I’m working on evaluating open-source LLMs (e.g., Phi, Llama, Qwen), and I’ve noticed that the benchmark scores I get are consistently different from the ones reported in their tech reports or papers — sometimes by a wide margin.

Sometimes the results are lower than expected, but surprisingly, sometimes they’re higher too. My point is: there are (many) cases where the difference is quite large, and it’s not clear why.

I’ve tried:

  • Using lm-eval-harness with the default settings
  • Matching tokenizers and prompt formats as best as possible
  • Evaluating on standard benchmarks like MMLU, GSM8K, ARC, etc, in the reports under the same few-shot conditions

Despite this, the scores I get are often significantly different from what’s published — and I can’t find any official scripts or clear explanations of the exact benchmarking setup used in those papers.

This seems to happen not just with one model, but across many open-source models.

Is this a common experience in the community?

  • Are papers using special prompt engineering or internal eval setups they don’t release?
  • Am I missing some key benchmarking tricks?
  • Is this just part of the game at this point?

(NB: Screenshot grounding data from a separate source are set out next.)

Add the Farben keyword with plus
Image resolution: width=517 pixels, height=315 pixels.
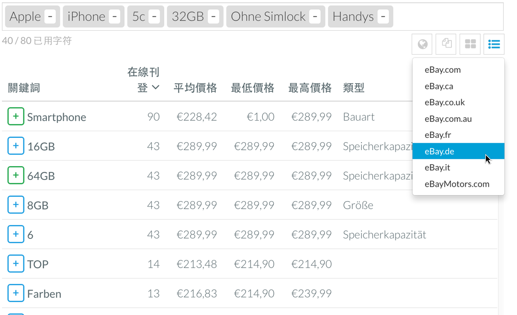[x=16, y=293]
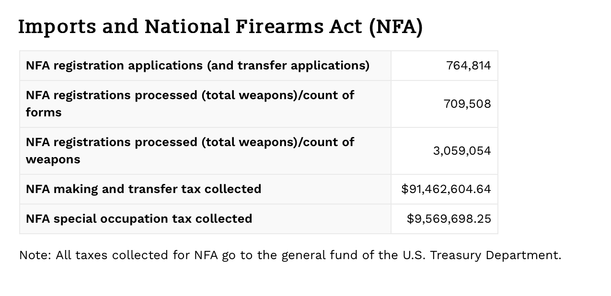
Task: Click the word 'weapons' in third row
Action: (x=53, y=159)
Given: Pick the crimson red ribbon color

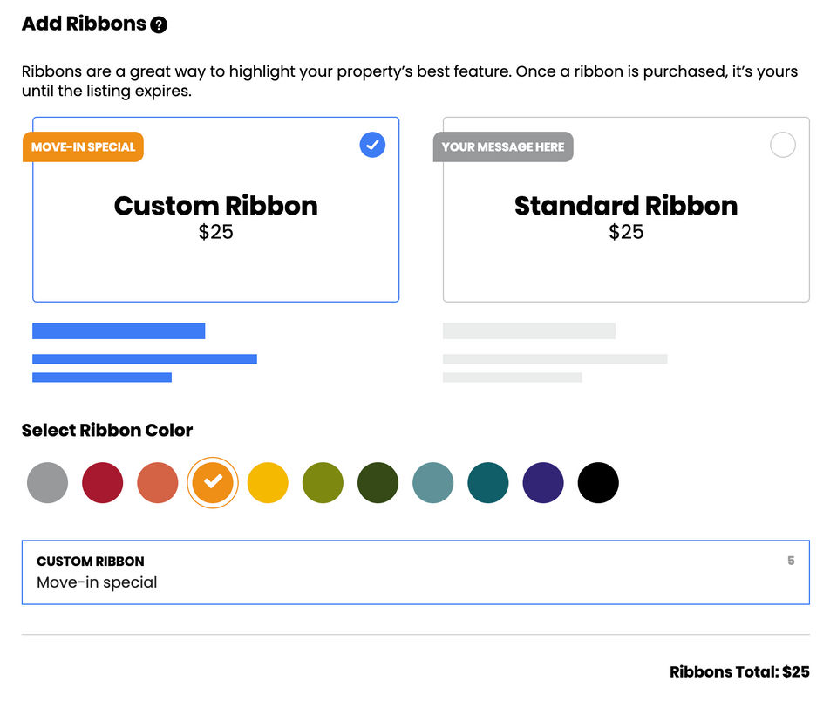Looking at the screenshot, I should coord(103,483).
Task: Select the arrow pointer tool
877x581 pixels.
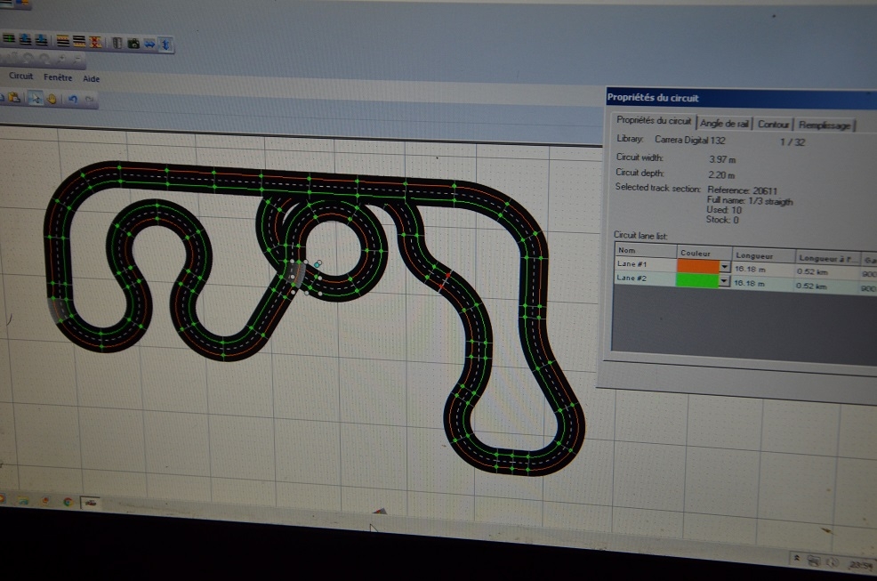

Would really appreciate if anyone can share:

  • Experience trying to reproduce scores
  • Any evaluation tips
  • Benchmarking setups that actually match reported numbers

Thanks in advance!

1 Like

The backend, or rather, if the library version or options passed to the generation function (such as temperature) are different, the results may vary, so I think it can only be used as a rough guide. Leaderboards are easy to compare because they use the same criteria within the same leaderboard, but I don’t think there are many absolute indicators that can be used. For large companies, I think the output of the endpoints officially provided by the company can be used as a reference.